When people encounter issues with their car or microwave or any man-made object, they are more likely to put on their engineering hats and try to ‘fix’ the problem (oftentimes succeeding in doing so). I find this approach of dealing with ‘man-made’ things rather interesting because, this assumes that there is a solution that exists which can ‘discovered’ upon inspection. This is also common in GitHub repositories where tons of issues get reported regularly and, people are able to eventually resolve them by making changes to the code. Why do we believe that a solution must exist and pursue seeking it? Is it because it was made by another human being and ergo, a solution must exist? I am not sure, but it seems to serve as a motivation to try, which is powerful.
Having said that, I find it hard to transpose the same ‘fix it’ philosophy that applies so well to everyday things, to the study of nature. What are we trying to fix in nature? Well, if we were to let go of our perception that a scientist is someone who works in a lab and looks into a microscope all day, it becomes a little easier to tackle this question.

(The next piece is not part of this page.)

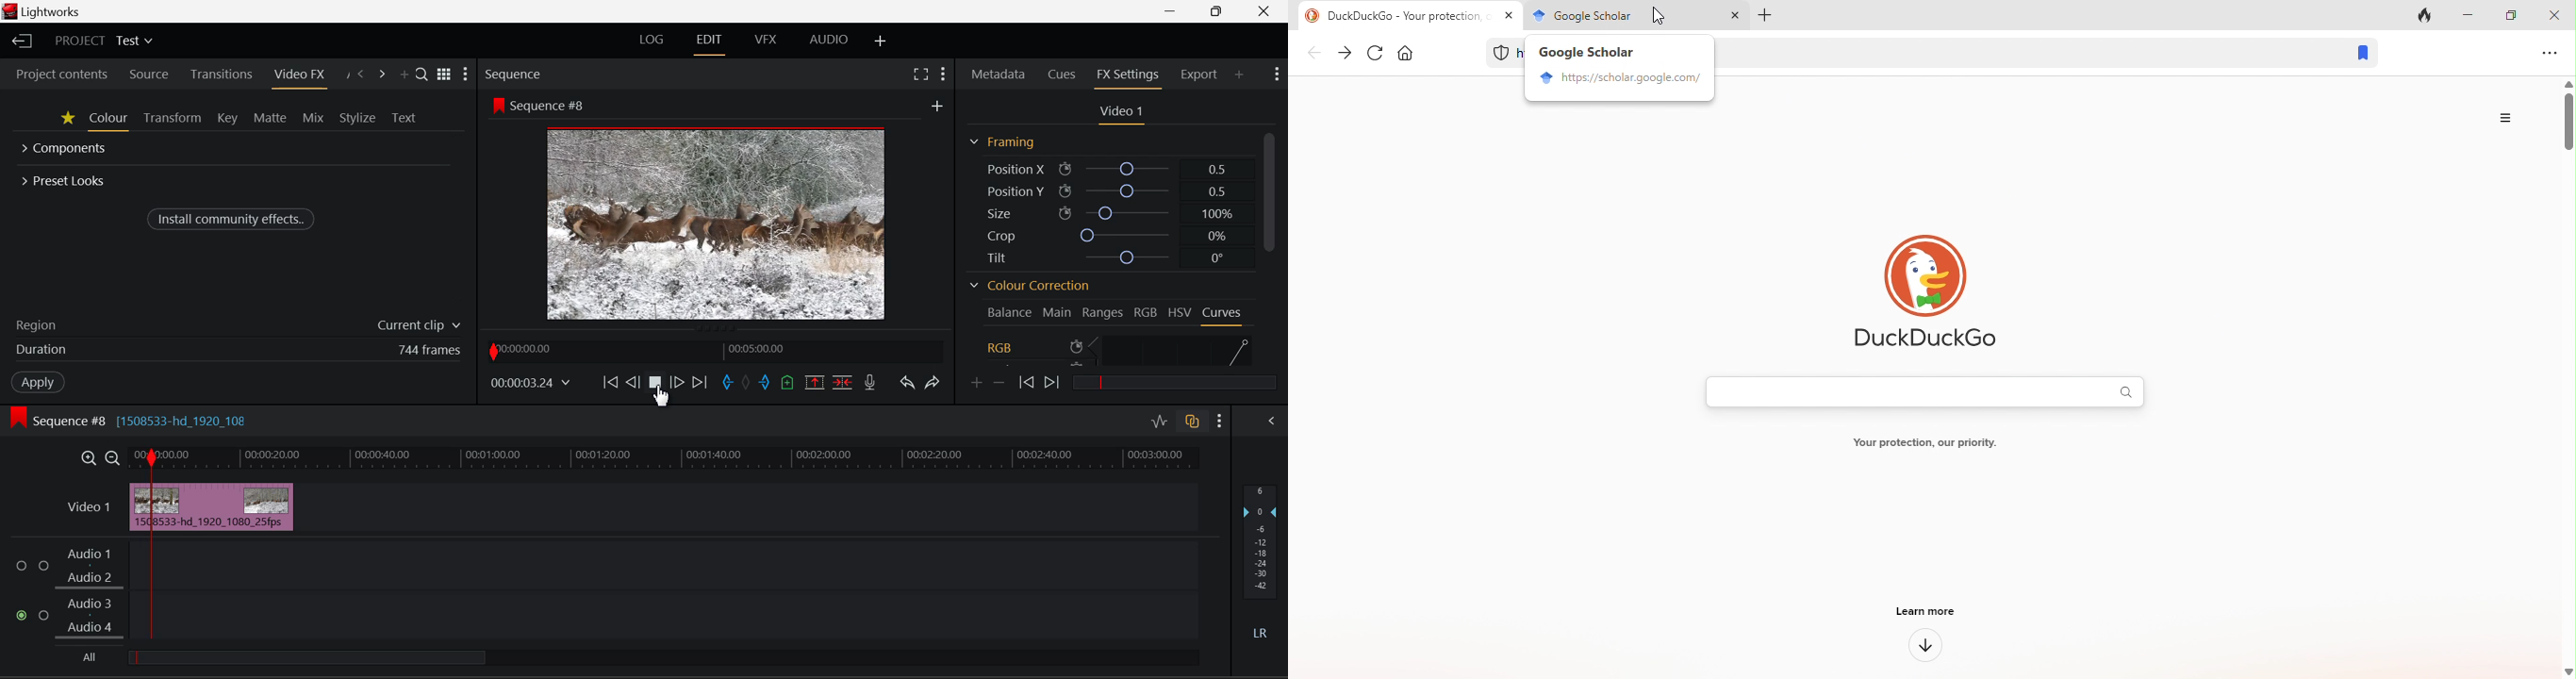 Image resolution: width=2576 pixels, height=700 pixels. What do you see at coordinates (356, 659) in the screenshot?
I see `all` at bounding box center [356, 659].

For example, what if we picture a particle physicist as someone who is fluent in python, QFT, GR and Group theory; works primarily on ‘front-end architecture of atomic particles’ and maintains a GitHub repo titled ‘my-standard-model’ where typical issues in the repo would be along the lines of ‘missing charge’, ‘Help:ValueError: Output contains NaN, infinity or a value too large for dtype(‘float64′).’ and so on; And every couple of months or so, some of these issues end up getting resolved and a PR follows? It sounds a little weird to say it out loud but, certainly conceivable. I guess what I am trying to get at is that, this feedback loop of ‘found issue in model/codebase –> report it –> try to fix it –> if resolved, close issue –> repeat’ might be more universally applicable than we thought.